Number six, though . . . Number six is why I decided to write this post. OMFSM, I can't even estimate how many times I encounter this. "You just hate God, and you're lashing out at Him." "You had a bad experience as a child and now you're rebelling against the Church." "You're denying what you know in your heart is true. Why don't you just admit you're wrong?" Recognize it? I'll bet every atheist has heard one or more of those on more than one occasion. Because you don't believe what the speaker believes, they have to come up with some rationalization that fits inside their own belief paradigm to make it make sense to them why you don't agree with what they see as self-evident. Our brains hate cognitive dissonance, and will go to almost any length to get rid of it.
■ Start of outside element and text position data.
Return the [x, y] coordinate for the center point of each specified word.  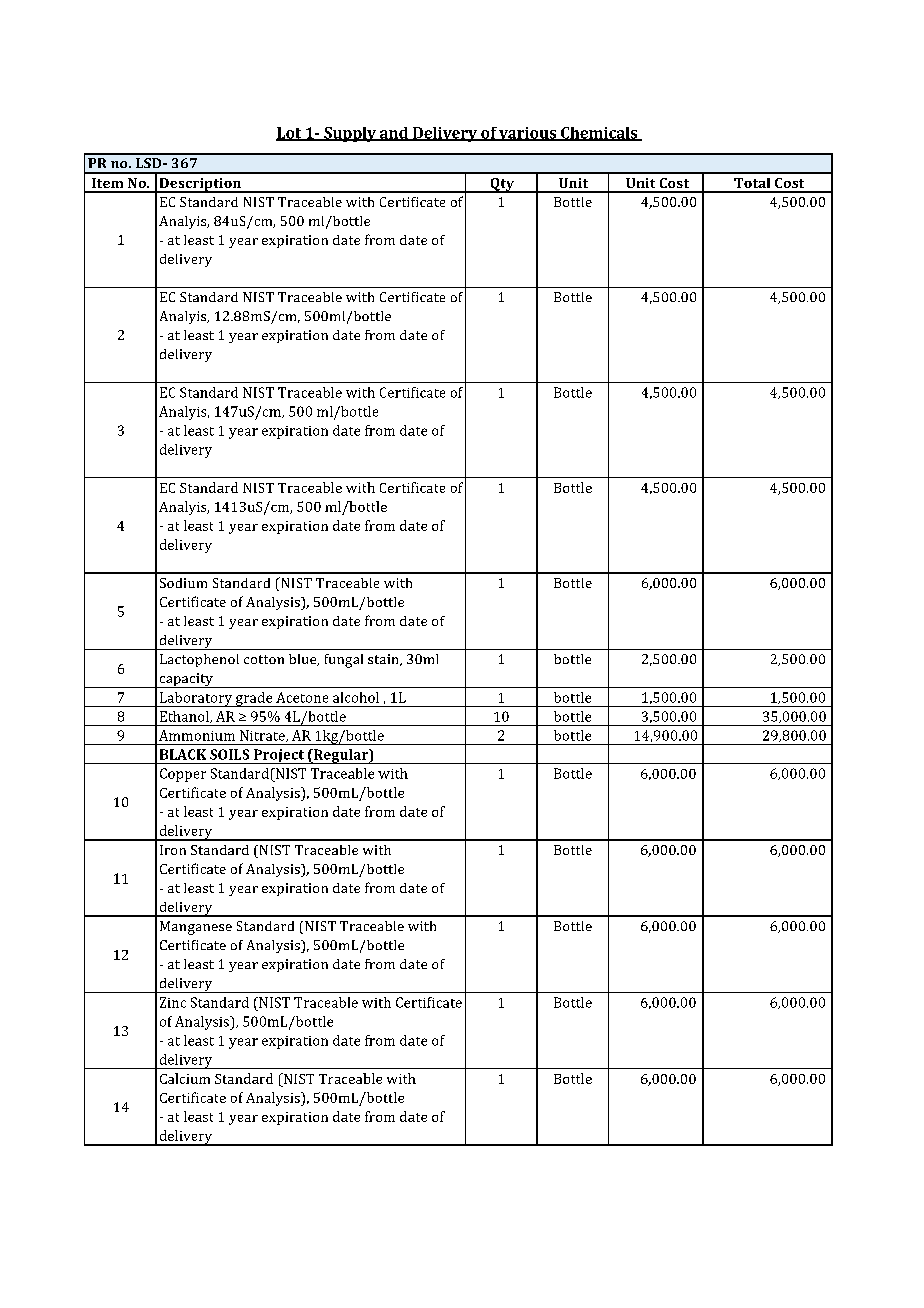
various [527, 134]
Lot [290, 134]
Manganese [196, 928]
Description [200, 185]
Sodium [183, 583]
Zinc [173, 1002]
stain [384, 660]
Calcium [185, 1078]
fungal [344, 661]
Or how about, "You've been brainwashed by the ______, and you just won't let yourself hear the truth." That one comes from most conspiracy theorists, and people who wholeheartedly believe in some form of quack medicine, like homeopathy or iridology.
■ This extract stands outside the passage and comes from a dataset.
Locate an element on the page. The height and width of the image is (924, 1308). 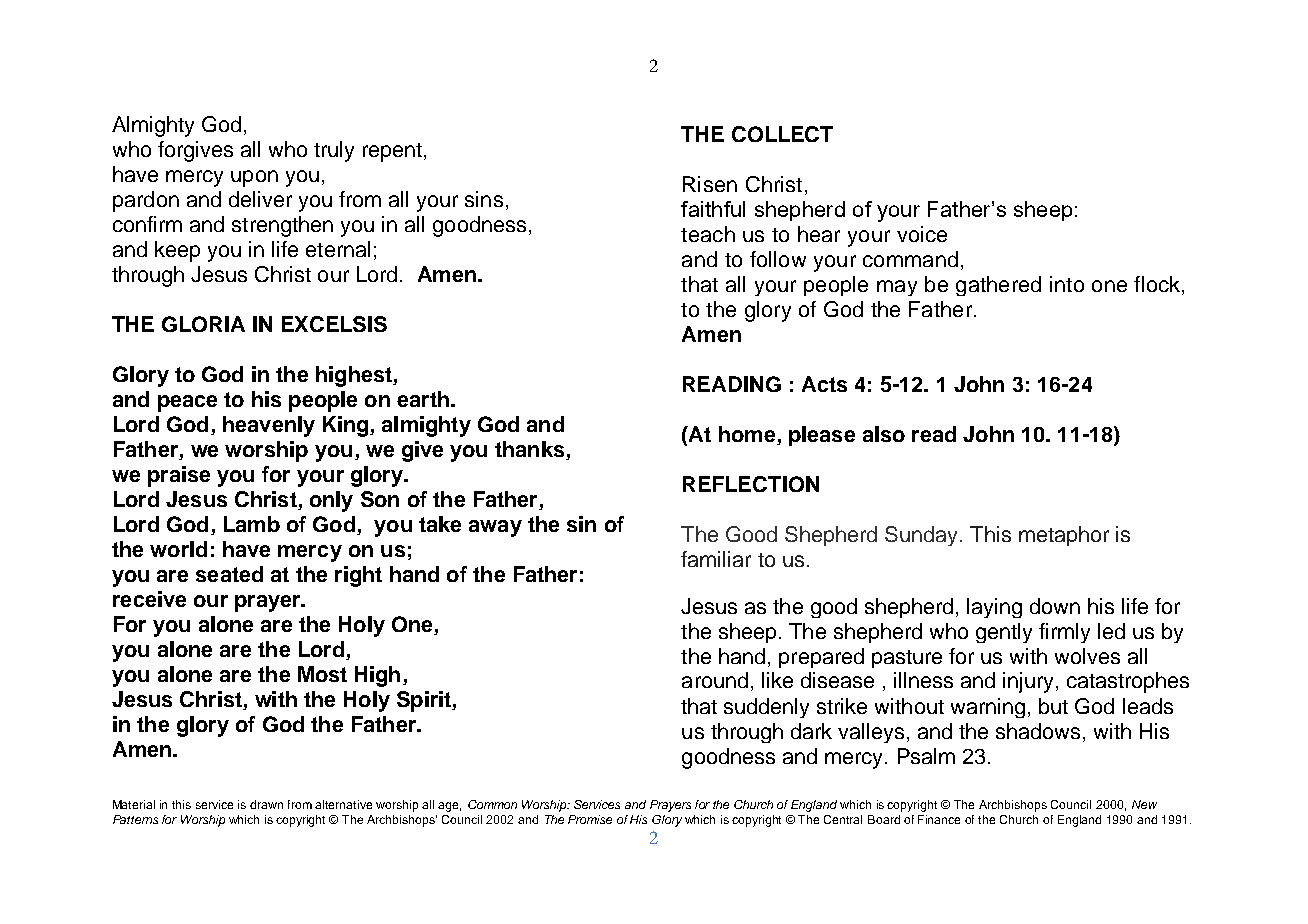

Make no mistake, though: I've heard number six from atheists and skeptics, as well. We accuse believers of being too stupid or closed-minded to see what's so obvious to us.
And then we arrive at number seven, which I often hear stated as "You can't reason someone out of a position they didn't reason themselves into." In other words, no amount of reason is going to talk someone out of their belief/faith. It just isn't. The very best you can hope for is to present your case to them and let them follow the path on their own if they're interested. It has happened. People have heard skeptical podcasts like the Skeptics Guide to the Universe, for instance, and have sent letters later saying, "Something you said in an episode made me wonder, so I started researching, and now I'm a skeptic."
But the change had to come from within themselves, not from without. Another way of stating this one goes around FaceBook from time to time as a silly meme: "'Your constant yelling and screaming at me about how wrong I am totally convinced me,' said no one, ever."
So even if I remember not one other word Ms. Nielsen Hayden said, I'll always have these words of wisdom to remind me of this little book of essays.